### To do
**1)** Transcribe the passage on high-street fashion, starting with "Bona fide fashion" and going on through "a good thing.".
**2)** According to the passage on high-street fashion, what is the most that garment workers in Bangladesh earn per month?
**3)** In two sentences, how would you summarize the passage on high-street fashion?

### Given passage
********

Although it was accepted that Topshop had championed fledgling British talent more than any other mainstream retailer in the country, sceptics wondered if there was really any need for it to muscle in on the catwalk, too.

The opposing view decreed that Topshop's emergence on the catwalk reflected changes in fashion and society; the public simply couldn't get enough of what the high street – and Topshop in particular – had to offer. British Vogue featured Topshop designs in its pages alongside those of fashion's big names.

Bona fide fashion editors were also proud to wear Topshop. The brand wasn't only good value, they argued; it had credibility, too. Topshop represented the democratisation of fashion. More people could now afford to buy into the industry than ever before. And that could only be a good thing.

Whatever your view, the store's supremacy reflected a wider trend. If the high-street giant's prices were considered agreeable – and by designer fashion standards that was putting it mildly – they were nothing compared with those of Primark, which had also emerged on to the fast-fashion scene, as had Tesco and George at Asda. In the hands of these budget retailers, no pretence was made about the fact that unashamed copies of outfits worn by Victoria Beckham and Sienna Miller were available to buy only weeks after the celebs had stepped out in theirs. And as the prices of other goods have continued to rise, fashion on the British high street has got cheaper, with middle-range brands – Marks & Spencer most famously – forced to cut their prices to remain viable.

"How do they make it so cheap?" marvelled GMTV's Lorraine Kelly at the time. It has become her stock response to seeing one fashion expert after another on her programme offering up ever-more sophisticated clothing at prices that make even Topshop, Marks & Spencer and Gap seem exorbitant.

Kelly is not alone in wondering how they do it. But it is an ill-advised question. The answer is, of course, that while British consumers might bask in the glory of mountains of widely available, easily affordable, up-to-the-minute clothing – and while their wardrobes bulge with bargains that are seldom, if ever, worn – workers in the developing world could be paying the price.

"There are almost 2.5 million garment workers in Bangladesh," says Khorshed Alam, executive director of AMRF (Alternative Movement for Resources and Freedom Society), one of many campaigning organisations aiming to ensure that those making the clothing in so-called "export developing zones" are at least granted basic human rights (though preferably rather more than that). "They work from seven in the morning to 10 in the evening, often seven days a week, and earn no more than about £12 a month." That is the minimum wage in Bangladesh. It went up for the first time in a decade last year after pressure from the labour force.

********

### Record list
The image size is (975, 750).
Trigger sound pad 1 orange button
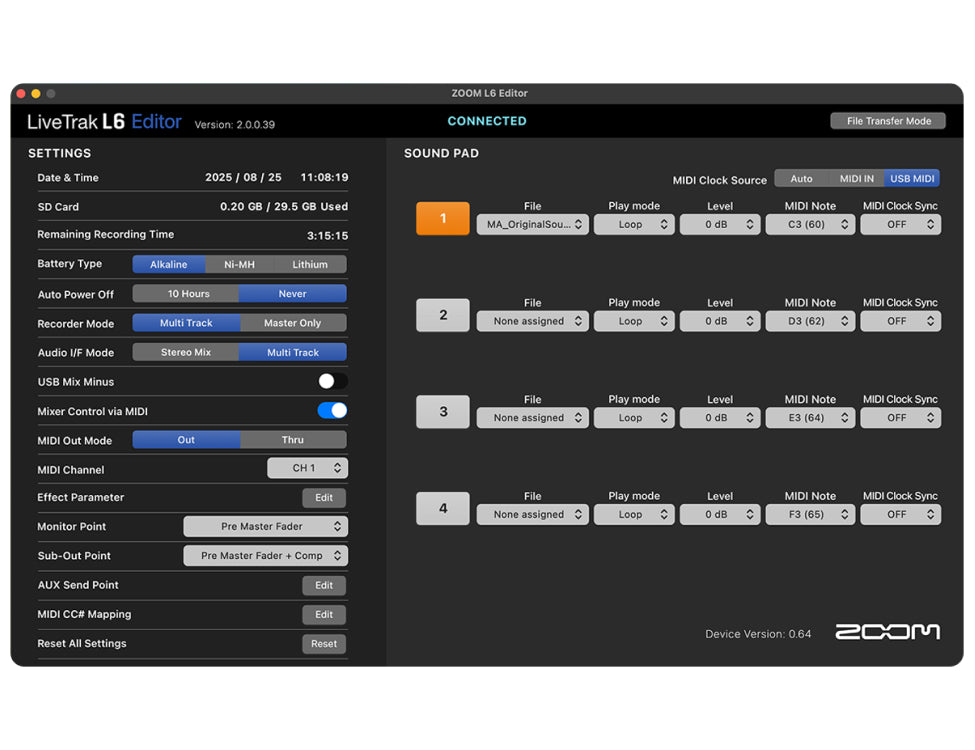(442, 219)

********

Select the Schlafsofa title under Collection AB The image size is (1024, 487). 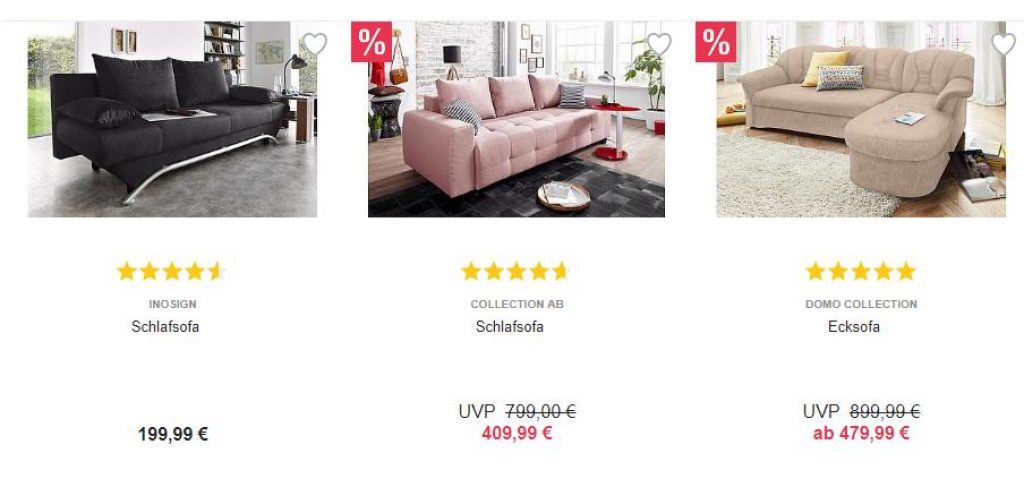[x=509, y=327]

********

### Task results
**1)**
Bona fide fashion editors were also proud to wear Topshop. The brand wasn't only good value, they argued; it had credibility, too. Topshop represented the democratisation of fashion. More people could now afford to buy into the industry than ever before. And that could only be a good thing.

**2)** No more than about £12 a month.

**3)** Topshop's move onto the catwalk divided opinion: skeptics doubted the need for it, while supporters saw it as the democratization of fashion, and budget retailers such as Primark pushed clothing prices even lower. The passage argues that workers in the developing world could be paying the price for this cheap clothing, citing Bangladesh's garment workers, who often work from seven in the morning to 10 in the evening for no more than about £12 a month.